━━ DATA TO PROCESS

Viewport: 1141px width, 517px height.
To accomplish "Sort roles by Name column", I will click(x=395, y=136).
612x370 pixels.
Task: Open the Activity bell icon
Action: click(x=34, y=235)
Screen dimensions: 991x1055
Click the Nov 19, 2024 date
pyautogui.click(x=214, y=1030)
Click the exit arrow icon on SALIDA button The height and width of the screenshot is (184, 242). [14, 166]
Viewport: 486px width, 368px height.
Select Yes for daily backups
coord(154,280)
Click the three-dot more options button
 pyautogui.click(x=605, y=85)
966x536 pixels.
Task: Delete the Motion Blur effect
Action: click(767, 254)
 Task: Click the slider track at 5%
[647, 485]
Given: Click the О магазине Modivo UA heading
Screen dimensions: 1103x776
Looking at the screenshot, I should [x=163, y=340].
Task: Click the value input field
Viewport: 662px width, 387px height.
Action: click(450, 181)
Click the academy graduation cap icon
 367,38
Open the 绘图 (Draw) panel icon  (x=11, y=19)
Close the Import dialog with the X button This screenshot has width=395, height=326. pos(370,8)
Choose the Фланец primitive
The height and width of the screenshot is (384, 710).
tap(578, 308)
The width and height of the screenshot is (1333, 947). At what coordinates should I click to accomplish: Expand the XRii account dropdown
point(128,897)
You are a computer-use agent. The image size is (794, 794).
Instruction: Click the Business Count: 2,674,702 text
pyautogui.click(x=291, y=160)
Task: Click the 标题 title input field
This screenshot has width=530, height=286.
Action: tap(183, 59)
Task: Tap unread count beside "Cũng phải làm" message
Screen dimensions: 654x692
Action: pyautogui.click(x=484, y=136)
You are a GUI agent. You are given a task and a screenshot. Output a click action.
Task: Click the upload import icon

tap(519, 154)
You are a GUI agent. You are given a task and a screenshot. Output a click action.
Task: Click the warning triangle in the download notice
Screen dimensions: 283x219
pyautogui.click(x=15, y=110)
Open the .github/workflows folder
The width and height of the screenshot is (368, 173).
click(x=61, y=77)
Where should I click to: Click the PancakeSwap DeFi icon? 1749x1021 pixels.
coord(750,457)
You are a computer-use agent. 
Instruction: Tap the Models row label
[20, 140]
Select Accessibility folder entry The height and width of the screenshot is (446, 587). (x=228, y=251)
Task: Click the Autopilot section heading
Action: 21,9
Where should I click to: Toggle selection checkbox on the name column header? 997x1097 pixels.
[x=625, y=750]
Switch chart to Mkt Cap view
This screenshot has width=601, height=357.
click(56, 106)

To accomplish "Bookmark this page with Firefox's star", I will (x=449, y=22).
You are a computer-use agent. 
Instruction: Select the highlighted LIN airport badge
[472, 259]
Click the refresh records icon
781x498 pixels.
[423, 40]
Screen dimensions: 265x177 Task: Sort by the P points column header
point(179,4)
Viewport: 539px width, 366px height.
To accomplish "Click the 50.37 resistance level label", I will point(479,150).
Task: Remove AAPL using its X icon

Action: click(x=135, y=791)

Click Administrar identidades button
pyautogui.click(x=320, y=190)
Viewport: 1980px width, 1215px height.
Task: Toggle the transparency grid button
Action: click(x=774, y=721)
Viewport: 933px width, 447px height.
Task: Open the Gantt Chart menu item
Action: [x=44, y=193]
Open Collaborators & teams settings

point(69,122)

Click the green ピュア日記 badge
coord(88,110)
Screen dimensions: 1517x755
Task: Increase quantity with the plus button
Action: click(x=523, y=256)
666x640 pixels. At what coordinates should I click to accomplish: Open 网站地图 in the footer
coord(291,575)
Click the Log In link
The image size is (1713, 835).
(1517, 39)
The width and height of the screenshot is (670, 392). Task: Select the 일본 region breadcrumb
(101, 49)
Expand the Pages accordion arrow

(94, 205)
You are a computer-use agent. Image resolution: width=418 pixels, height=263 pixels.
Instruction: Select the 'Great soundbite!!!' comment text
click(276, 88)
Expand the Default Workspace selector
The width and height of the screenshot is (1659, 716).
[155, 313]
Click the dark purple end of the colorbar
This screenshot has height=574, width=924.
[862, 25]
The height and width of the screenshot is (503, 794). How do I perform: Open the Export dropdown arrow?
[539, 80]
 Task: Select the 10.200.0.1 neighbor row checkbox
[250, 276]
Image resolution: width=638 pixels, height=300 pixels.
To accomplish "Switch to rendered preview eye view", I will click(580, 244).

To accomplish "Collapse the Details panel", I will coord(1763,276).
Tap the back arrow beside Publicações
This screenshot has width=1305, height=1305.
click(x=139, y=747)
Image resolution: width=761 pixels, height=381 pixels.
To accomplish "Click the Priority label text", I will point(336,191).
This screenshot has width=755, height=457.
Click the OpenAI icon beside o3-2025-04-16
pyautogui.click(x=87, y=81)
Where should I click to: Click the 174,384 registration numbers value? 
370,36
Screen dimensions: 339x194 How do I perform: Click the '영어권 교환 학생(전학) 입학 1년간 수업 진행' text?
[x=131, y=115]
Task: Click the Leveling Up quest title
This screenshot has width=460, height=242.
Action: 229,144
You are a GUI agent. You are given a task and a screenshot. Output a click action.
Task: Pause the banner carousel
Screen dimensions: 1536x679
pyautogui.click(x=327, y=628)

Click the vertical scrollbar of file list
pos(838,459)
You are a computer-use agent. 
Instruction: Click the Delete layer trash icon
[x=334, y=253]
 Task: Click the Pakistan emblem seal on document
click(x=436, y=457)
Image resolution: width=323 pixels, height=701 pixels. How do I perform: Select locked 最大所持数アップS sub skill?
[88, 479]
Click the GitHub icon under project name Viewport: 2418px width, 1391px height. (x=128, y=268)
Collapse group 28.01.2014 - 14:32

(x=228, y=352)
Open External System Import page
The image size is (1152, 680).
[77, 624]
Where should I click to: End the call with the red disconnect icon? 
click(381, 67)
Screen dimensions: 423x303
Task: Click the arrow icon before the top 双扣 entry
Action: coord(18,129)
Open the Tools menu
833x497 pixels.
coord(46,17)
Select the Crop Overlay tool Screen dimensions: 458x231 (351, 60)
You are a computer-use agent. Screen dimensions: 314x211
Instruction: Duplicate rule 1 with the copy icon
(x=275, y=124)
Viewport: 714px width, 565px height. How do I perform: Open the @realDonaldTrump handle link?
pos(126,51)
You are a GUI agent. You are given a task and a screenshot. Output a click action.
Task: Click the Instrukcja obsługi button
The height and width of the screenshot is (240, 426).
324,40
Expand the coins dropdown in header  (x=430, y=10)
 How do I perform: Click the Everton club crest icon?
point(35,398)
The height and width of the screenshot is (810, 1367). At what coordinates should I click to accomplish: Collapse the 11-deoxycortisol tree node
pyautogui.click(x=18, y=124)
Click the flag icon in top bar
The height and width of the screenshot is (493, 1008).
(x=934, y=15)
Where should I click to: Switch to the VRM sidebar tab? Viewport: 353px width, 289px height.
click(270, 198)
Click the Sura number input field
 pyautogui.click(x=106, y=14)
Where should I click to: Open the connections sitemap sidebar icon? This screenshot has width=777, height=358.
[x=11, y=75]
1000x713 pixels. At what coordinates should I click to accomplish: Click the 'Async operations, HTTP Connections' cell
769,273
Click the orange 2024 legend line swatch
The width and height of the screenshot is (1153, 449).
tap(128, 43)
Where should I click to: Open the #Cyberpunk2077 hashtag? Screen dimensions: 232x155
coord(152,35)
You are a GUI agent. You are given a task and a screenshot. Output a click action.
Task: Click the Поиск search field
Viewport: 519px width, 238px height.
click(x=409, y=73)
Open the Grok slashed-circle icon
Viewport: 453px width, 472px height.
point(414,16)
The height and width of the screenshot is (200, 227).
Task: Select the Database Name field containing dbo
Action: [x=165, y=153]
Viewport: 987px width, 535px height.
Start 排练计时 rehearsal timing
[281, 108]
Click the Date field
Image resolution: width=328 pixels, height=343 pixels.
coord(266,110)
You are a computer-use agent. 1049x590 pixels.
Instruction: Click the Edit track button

━━━━

• EXERCISE PROMPT: Format the part of the listing that runs from its start through the line containing "pyautogui.click(x=214, y=1030)" as a JSON list of strings, one string per line, omitting blank lines.

• TASK ANSWER:
[
  "Viewport: 1141px width, 517px height.",
  "To accomplish \"Sort roles by Name column\", I will click(x=395, y=136).",
  "612x370 pixels.",
  "Task: Open the Activity bell icon",
  "Action: click(x=34, y=235)",
  "Screen dimensions: 991x1055",
  "Click the Nov 19, 2024 date",
  "pyautogui.click(x=214, y=1030)"
]